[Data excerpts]

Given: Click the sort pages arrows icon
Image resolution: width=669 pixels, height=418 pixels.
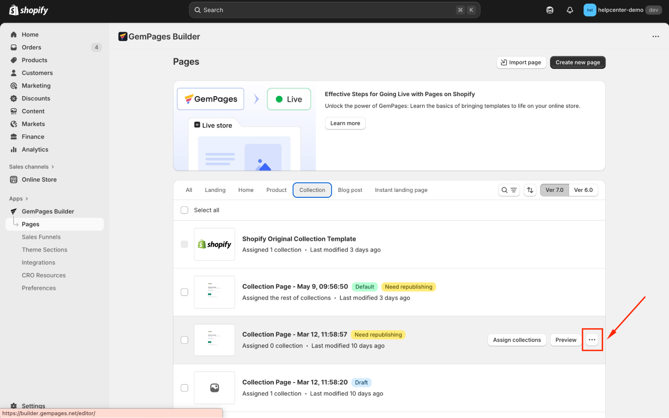Looking at the screenshot, I should [530, 190].
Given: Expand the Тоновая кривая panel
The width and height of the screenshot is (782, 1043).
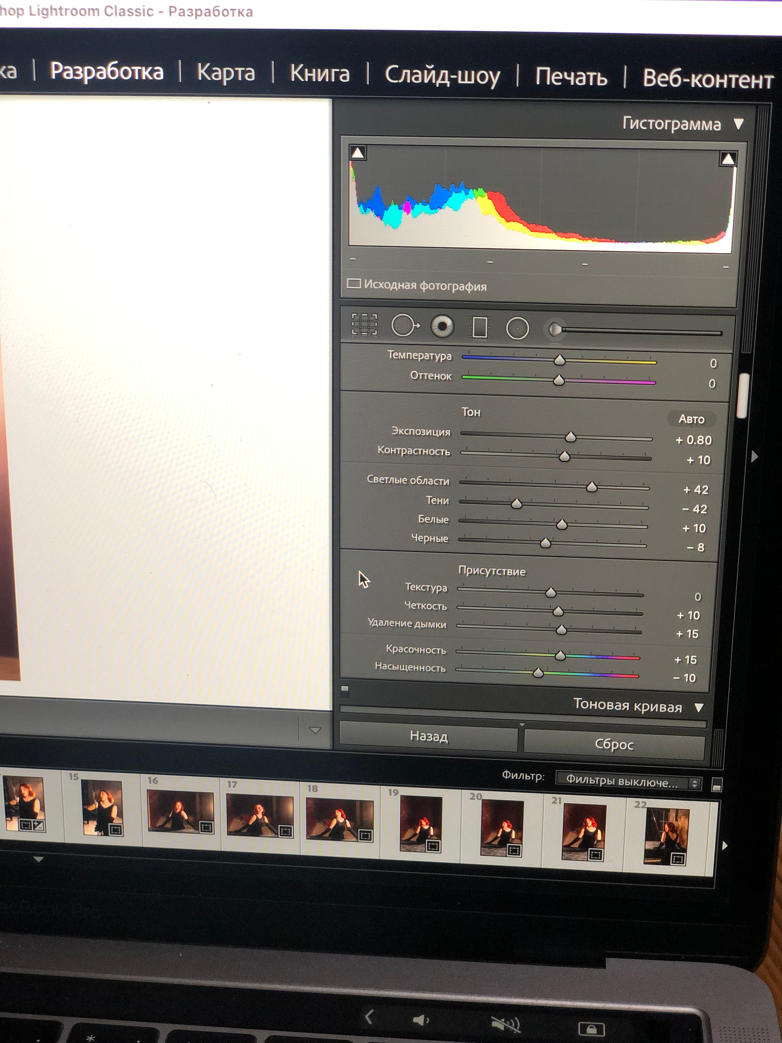Looking at the screenshot, I should [699, 707].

Task prompt: What is needed is an exact copy of the data, with the pictures removed.

Result of the exercise:
Given: Click the sort pages arrows icon
Image resolution: width=669 pixels, height=418 pixels.
Looking at the screenshot, I should [530, 190].
Given: Expand the Тоновая кривая panel
The width and height of the screenshot is (782, 1043).
Looking at the screenshot, I should [699, 707].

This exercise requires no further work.